Bundesliga

02.06.2016 - 17:00 Uhr


Konstantin Rausch: Flexibel, schnell und erfahren

Konstantin Rausch (re.) kickt künftig in Köln

Köln - Nach einem Jahr verlässt Konstantin Rausch den SV Darmstadt 98 und will fortan den 1. FC Köln mit seinen sportlichen Fähigkeiten bereichern. Welche das sind und was er mit dem FC erreichen will: bundesliga.de nähert sich dem Fußballer und der Person an.

Lachendorf ist eine Gemeinde am Südrand der Lüneburger Heide (südöstlich von Celle) und hat gerade einmal 6000 Einwohner. Darunter einer, der mithin als "Sohn der Stadt" tituliert wird: Konstantin Rausch, Fußball-Profi mit mittlerweile mehr als 200 Bundesliga-Einsätzen.

In Lachendorf lernte er nicht nur das Fußballspielen, sondern bekam als Sechsjähriger auch seinen Spitznamen verpasst. Da seine jungen Freunde Schwierigkeiten hatten, den Namen Konstantin auszusprechen, nannten sie ihn einfach "Kocka". Soweit die Legende. Bis heute wird er so genannt. Und bis heute kehrt "Kocka" nach Lachendorf zurück.

Köln statt Lachendorf

Vom 1. Juli an wird er dafür allerdings wieder weniger Zeit haben. Dann übt er seinen Beruf in einer Stadt aus, die in vielen Bereichen das exakte Gegenteil Lachendorfs ist: Köln. Dessen FC hat sich die Dienste jenes Mittelfeldspielers gesichert, der im Mai noch mit dem SV Darmstadt 98 den Bundesliga-Klassenerhalt bejubelt hat. Rauschs Anteil am Erfolg der Hessen waren zwei Tore in 30 Einsätzen.

"Nach einem tollen Jahr in Darmstadt freue ich mich riesig auf die neue Herausforderung in Köln. Der FC ist ein Traditionsclub mit großartigen Fans, der in den vergangenen Jahren eine sehr positive Entwicklung genommen hat. Ich will in der Mannschaft meinen Teil dazu beitragen, dass diese Entwicklung weitergeht", schwärmt Rausch. 
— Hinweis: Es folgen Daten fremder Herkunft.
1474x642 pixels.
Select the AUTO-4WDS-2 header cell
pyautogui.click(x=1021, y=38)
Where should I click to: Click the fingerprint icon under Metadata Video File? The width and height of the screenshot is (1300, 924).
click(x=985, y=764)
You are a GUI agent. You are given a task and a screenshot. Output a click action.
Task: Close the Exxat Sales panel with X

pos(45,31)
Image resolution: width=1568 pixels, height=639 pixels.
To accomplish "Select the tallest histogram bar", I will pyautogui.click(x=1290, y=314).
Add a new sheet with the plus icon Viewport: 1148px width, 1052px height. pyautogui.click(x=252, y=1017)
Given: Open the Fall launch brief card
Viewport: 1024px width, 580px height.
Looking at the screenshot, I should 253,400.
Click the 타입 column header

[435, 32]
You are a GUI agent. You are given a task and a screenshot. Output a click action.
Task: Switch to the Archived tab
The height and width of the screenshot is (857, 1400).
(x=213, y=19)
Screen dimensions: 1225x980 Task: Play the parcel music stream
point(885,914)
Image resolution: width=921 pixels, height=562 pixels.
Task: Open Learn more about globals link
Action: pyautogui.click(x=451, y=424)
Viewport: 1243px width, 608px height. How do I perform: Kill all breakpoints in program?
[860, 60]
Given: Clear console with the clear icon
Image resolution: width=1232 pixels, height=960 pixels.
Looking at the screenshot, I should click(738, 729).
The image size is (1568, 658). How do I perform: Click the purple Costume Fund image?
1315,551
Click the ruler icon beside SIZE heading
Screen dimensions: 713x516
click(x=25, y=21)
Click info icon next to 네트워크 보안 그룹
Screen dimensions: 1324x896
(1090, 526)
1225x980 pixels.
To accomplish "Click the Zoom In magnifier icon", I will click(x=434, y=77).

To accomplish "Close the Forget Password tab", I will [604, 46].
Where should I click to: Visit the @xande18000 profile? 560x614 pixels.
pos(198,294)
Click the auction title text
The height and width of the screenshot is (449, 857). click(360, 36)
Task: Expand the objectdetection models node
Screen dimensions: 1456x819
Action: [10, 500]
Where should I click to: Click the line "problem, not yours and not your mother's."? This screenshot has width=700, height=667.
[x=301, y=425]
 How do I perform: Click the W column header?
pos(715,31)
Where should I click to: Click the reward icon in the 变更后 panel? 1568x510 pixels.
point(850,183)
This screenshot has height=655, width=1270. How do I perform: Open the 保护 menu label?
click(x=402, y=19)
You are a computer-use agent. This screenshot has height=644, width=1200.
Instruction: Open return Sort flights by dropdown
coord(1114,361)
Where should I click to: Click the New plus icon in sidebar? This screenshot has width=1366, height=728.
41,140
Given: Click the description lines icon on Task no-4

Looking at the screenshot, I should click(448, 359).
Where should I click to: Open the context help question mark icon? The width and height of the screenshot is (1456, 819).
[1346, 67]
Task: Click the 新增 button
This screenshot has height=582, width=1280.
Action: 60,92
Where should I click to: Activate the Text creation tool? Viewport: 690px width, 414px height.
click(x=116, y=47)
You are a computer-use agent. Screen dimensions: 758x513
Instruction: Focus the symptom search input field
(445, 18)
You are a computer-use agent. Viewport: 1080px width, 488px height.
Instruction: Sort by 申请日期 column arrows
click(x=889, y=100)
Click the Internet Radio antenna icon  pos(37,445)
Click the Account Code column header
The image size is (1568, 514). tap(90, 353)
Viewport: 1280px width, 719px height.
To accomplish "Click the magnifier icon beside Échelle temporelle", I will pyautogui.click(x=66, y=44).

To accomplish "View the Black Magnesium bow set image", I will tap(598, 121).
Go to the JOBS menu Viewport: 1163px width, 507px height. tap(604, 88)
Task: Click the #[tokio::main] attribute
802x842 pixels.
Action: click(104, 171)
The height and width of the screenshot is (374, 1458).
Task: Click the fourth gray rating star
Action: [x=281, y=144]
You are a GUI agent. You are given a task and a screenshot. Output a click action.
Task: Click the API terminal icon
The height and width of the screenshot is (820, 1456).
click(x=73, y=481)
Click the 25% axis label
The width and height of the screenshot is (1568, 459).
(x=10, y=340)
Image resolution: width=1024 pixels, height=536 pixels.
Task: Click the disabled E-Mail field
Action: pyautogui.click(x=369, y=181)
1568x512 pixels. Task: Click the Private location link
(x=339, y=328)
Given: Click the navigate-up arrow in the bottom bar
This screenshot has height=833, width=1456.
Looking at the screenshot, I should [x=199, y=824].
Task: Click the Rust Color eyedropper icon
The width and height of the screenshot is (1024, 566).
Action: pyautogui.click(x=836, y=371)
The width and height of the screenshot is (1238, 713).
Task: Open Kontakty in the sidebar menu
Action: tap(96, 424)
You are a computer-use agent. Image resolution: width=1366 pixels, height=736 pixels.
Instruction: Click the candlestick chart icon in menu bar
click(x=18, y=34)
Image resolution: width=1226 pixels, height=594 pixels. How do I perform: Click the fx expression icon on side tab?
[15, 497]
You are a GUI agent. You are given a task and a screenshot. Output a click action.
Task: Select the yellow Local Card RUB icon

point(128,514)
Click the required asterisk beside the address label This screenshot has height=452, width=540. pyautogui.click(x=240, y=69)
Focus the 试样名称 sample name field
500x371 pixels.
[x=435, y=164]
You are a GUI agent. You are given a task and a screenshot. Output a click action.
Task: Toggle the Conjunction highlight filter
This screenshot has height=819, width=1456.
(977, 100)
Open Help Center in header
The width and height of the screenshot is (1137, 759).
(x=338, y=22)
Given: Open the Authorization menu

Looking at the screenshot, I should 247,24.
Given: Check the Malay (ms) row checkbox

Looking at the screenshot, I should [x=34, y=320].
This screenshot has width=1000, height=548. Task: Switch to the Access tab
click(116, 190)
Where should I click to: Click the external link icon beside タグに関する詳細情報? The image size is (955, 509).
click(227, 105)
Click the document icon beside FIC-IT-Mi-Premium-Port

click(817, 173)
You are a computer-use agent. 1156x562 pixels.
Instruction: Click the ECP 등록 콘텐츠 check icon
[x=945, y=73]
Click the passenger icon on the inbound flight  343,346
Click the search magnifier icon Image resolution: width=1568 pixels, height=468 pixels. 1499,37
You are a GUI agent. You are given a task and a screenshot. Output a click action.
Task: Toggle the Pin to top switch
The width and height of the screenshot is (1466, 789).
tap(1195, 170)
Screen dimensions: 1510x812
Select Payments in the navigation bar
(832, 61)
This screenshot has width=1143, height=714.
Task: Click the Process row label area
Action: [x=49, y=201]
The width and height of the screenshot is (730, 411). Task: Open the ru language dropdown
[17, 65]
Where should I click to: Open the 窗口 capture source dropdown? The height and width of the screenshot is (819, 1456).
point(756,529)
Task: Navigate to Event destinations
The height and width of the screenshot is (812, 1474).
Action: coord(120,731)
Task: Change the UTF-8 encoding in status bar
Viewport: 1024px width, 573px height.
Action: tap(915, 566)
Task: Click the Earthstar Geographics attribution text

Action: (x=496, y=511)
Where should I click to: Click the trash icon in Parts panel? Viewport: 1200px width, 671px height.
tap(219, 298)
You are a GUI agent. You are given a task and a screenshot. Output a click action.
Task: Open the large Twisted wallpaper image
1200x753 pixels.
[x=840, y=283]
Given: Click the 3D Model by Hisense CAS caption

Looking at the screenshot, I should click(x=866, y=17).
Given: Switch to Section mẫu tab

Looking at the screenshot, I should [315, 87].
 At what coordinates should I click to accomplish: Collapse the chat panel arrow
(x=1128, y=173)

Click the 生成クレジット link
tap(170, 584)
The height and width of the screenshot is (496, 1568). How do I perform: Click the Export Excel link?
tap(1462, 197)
Gestandener Bundesligaspieler

Vor seinem Engagement beim Aufsteiger aus Hessen war er in 175 Bundesligaspielen (elf Tore) für Hannover 96 und den VfB Stuttgart aktiv. Entsprechend groß ist seine Erfahrung, die er mit an den Rhein bringt. "Ich kenne Kocka schon sehr lange und habe in Hannover mit ihm zusammengearbeitet. Er ist ein gestandener Bundesligaspieler, der auf der linken Außenbahn defensiv und offensiv spielen kann“, weiß FC-Geschäftsführer Jörg Schmadtke.

Aber nicht nur das. "Kocka" Rausch hat eine Fähigkeit, die beim FC zuletzt nicht sehr ausgeprägt war: Er versteht es, den Ball bei Standardsituation mit viel Effet in die Gefahrenzonen des Gegners zu zwirbeln. Zudem überzeugte er in Darmstadt zuletzt mit seiner Schnelligkeit und technischer Finesse, allen voran mit dem starken linken Fuß. Entsprechend froh ist FC-Trainer Peter Stöger über die Verpflichtung: "Mit Kocka Rausch bekommen wir einen flexiblen, schnellen Spieler, der mit seinem starken linken Fuß ein guter Vorbereiter ist und gefährliche Standards schlagen kann."

Traum von der WM 2018

Jene Qualitäten will der 26-Jährige auch auf internationaler Bühne präsentieren. Schließlich hat er diesen einen Traum: die Fußball-WM 2018, an der er mit der russischen Nationalmannschaft teilnehmen will. Denn: Rausch wurde 1990 in der ehemaligen Sowjetunion geboren und wuchs im sibirischen Nowosibirsk auf, bevor er als Sechsjähriger mit seinen Eltern nach Deutschland aussiedelte. Im vergangenen Jahr hat er jedoch den russischen Pass beantragt. Und vielleicht hat auch Lachendorf dann demnächst einen Nationalspieler.